Copy out everything from the line containing "At what coordinates" down to the line containing "Open the opossum", both included, and leave the pictures out.

Listed entries:
-----

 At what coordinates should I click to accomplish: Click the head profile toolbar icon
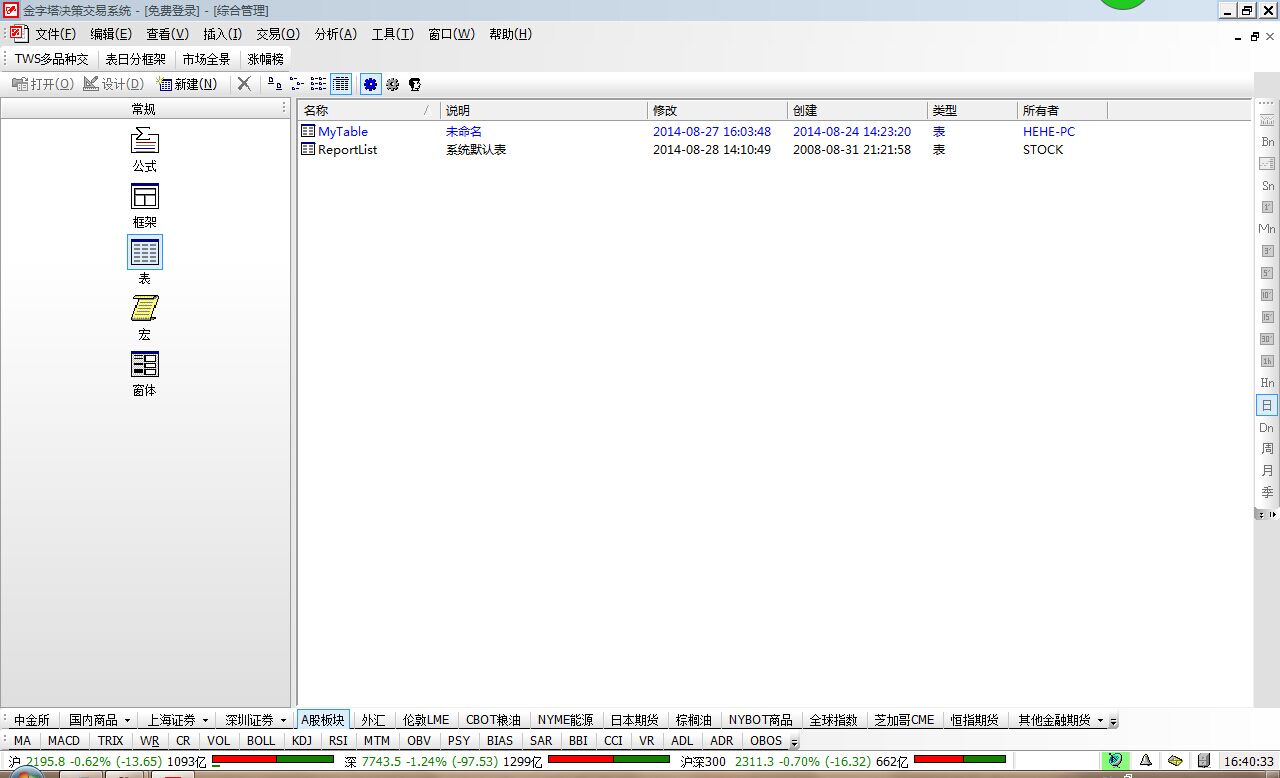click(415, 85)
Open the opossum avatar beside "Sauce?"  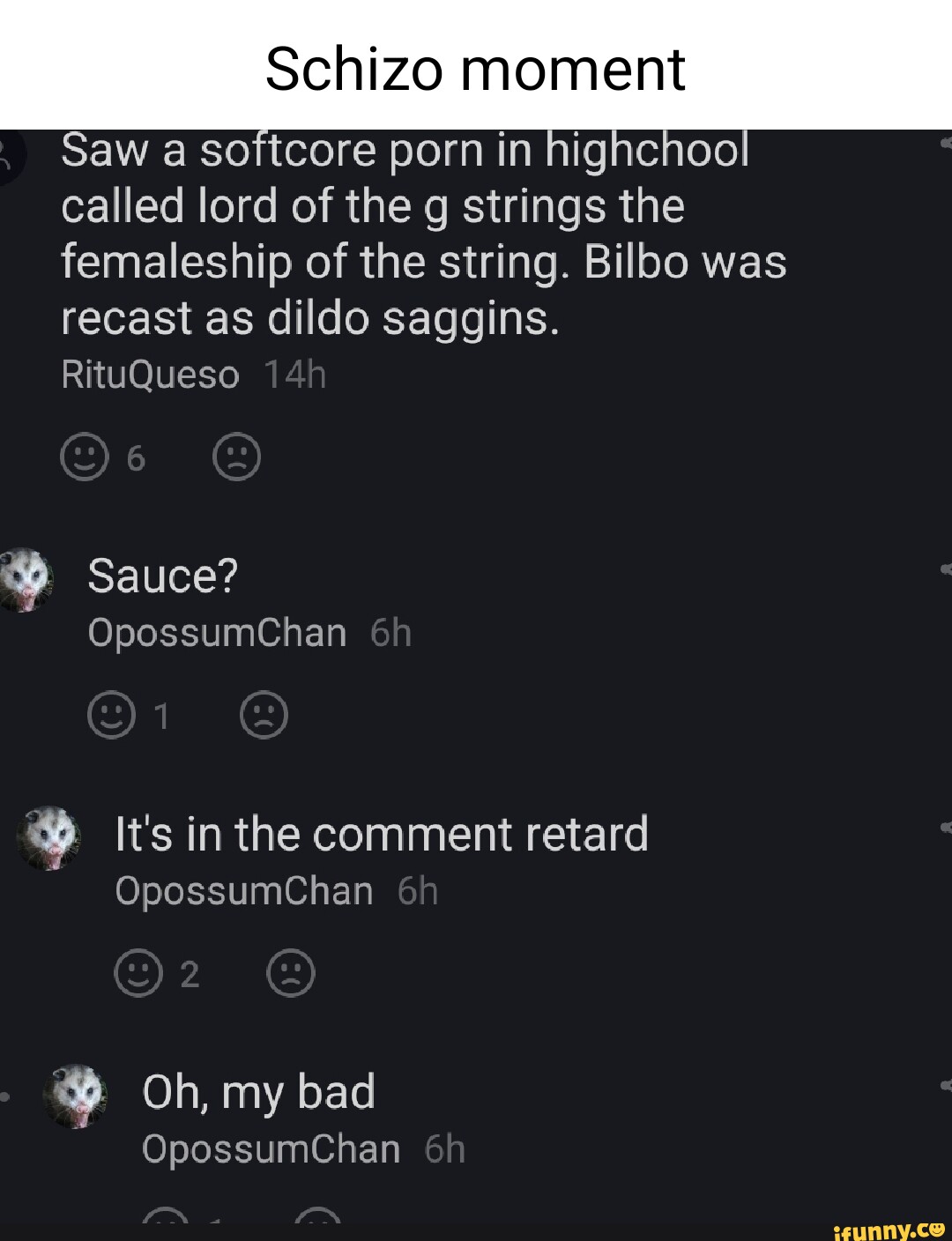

-----

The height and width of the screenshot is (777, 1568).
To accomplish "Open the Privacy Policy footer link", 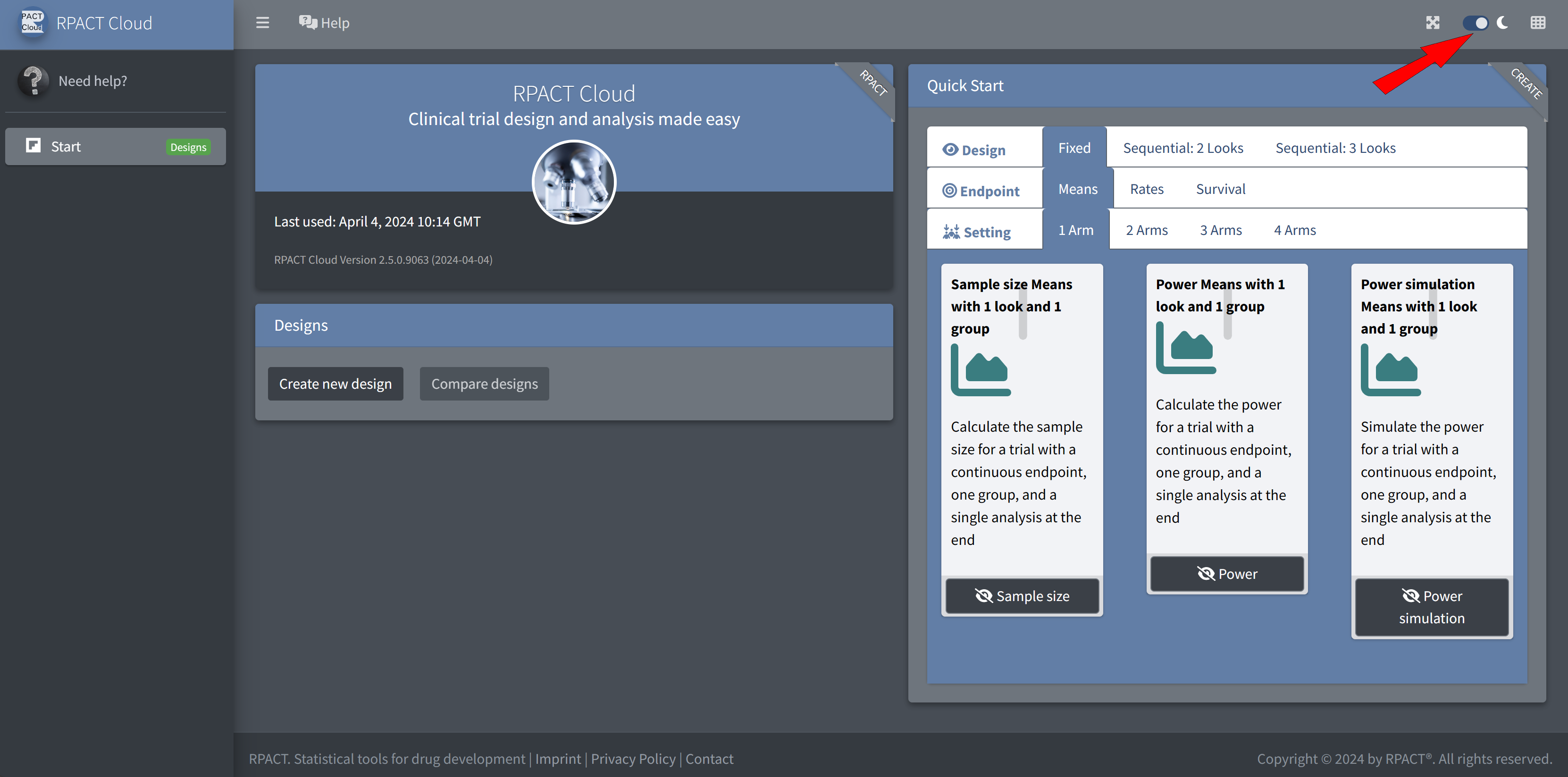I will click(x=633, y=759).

-----

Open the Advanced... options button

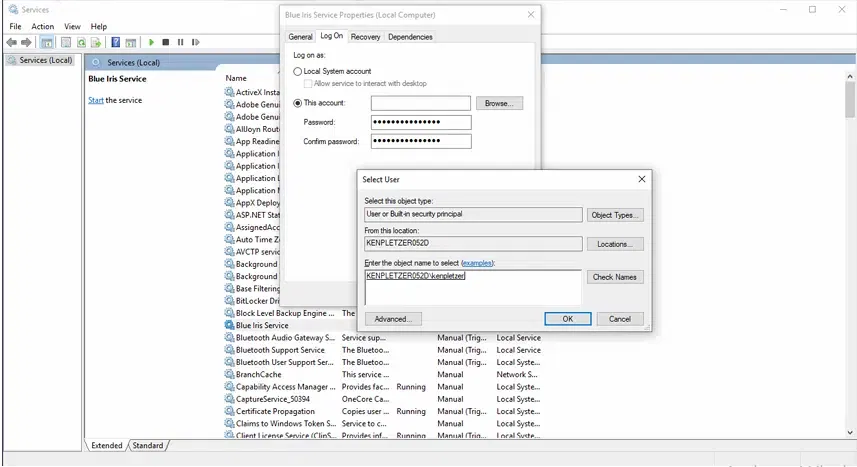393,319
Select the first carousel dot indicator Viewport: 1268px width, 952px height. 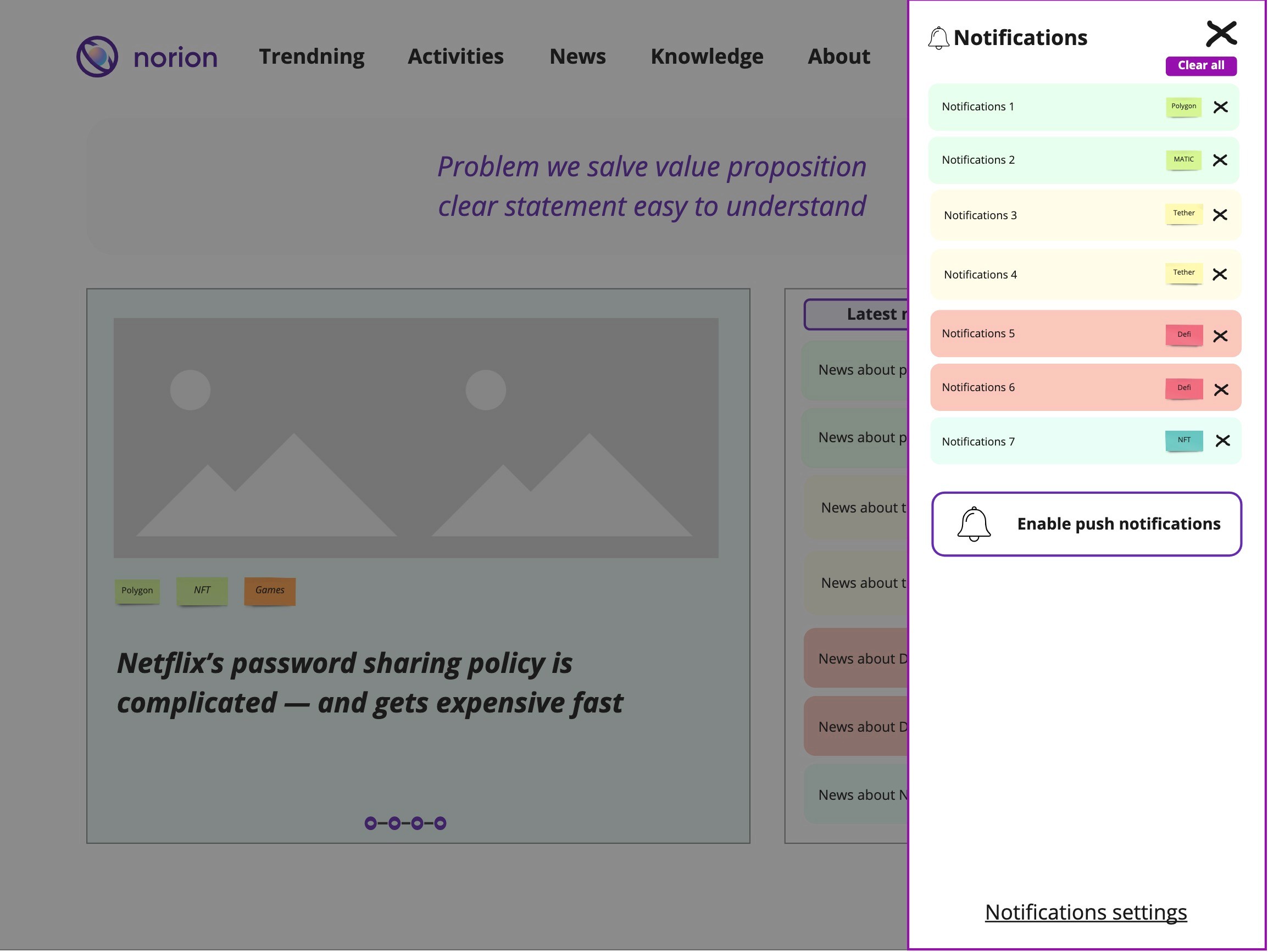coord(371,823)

-----

Output:
 At what coordinates should I click to accomplish: Click the head profile toolbar icon
click(415, 85)
Open the opossum avatar beside "Sauce?"  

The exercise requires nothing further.